36° 15´23´´Norte — 32° 43´02´´Oeste
A más de dos mil millas del pequeño café de Washington D.C. donde se hallan los tripulantes del Pingarrón, el Atlántico Norte parece dormitar en una quietud sobrenatural, se diría que recuperándose aún de la furia de pasadas tormentas.
Sin viento, sin olas, sin una sola nube en el cielo que enturbie la luz de la luna brillando sobre un océano en absoluta calma que, como un espejo, devuelve el reflejo de hasta la última de las estrellas que tachonan la bóveda celeste.
Por ello quizá, llama aún más la atención un extraño objeto flotando en mitad de la nada. Una minúscula e incoherente anomalía quebrando la superficie del agua.
Una pequeña caja hermética de aluminio.
Pero entonces, algo inesperado viene a romper la quietud nocturna.

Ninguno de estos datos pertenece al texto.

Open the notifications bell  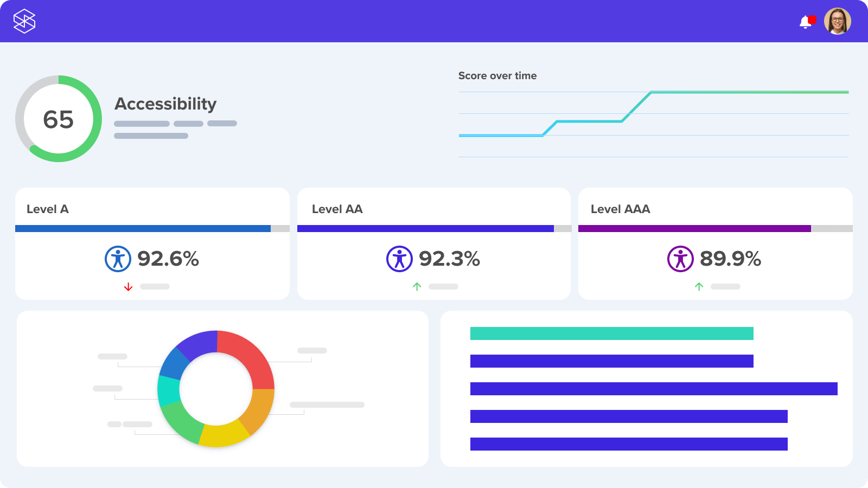(807, 22)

Se trata de un sonido. Un lejano ronroneo mecánico que va ganando en intensidad a medida que se aproxima.
Un barco.
Un pesquero de arrastre que atraviesa la noche con las luces de posición apagadas para ocultar su presencia.

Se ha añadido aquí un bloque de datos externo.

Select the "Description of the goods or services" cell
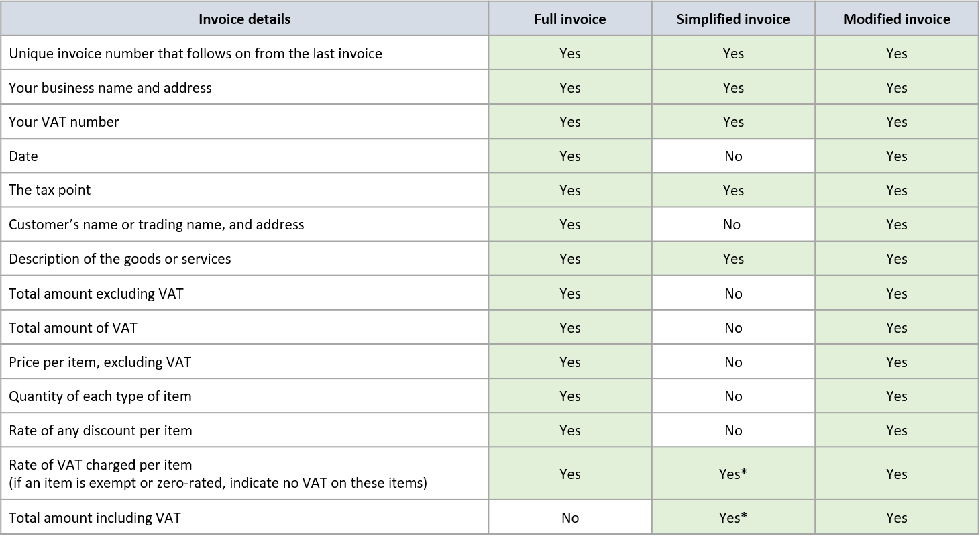Viewport: 980px width, 536px height. (119, 259)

Navega con las redes tendidas, presto a capturar cualquier pez que nade en las proximidades, dirigiéndose sin saberlo hacia el punto exacto donde flota la caja metálica. El recipiente en cuyo interior, se conserva viva la cepa de un virus gracias a la gélida temperatura del mar que la rodea.
Paciente, como solo una forma de vida prácticamente inmortal puede llegar a serlo.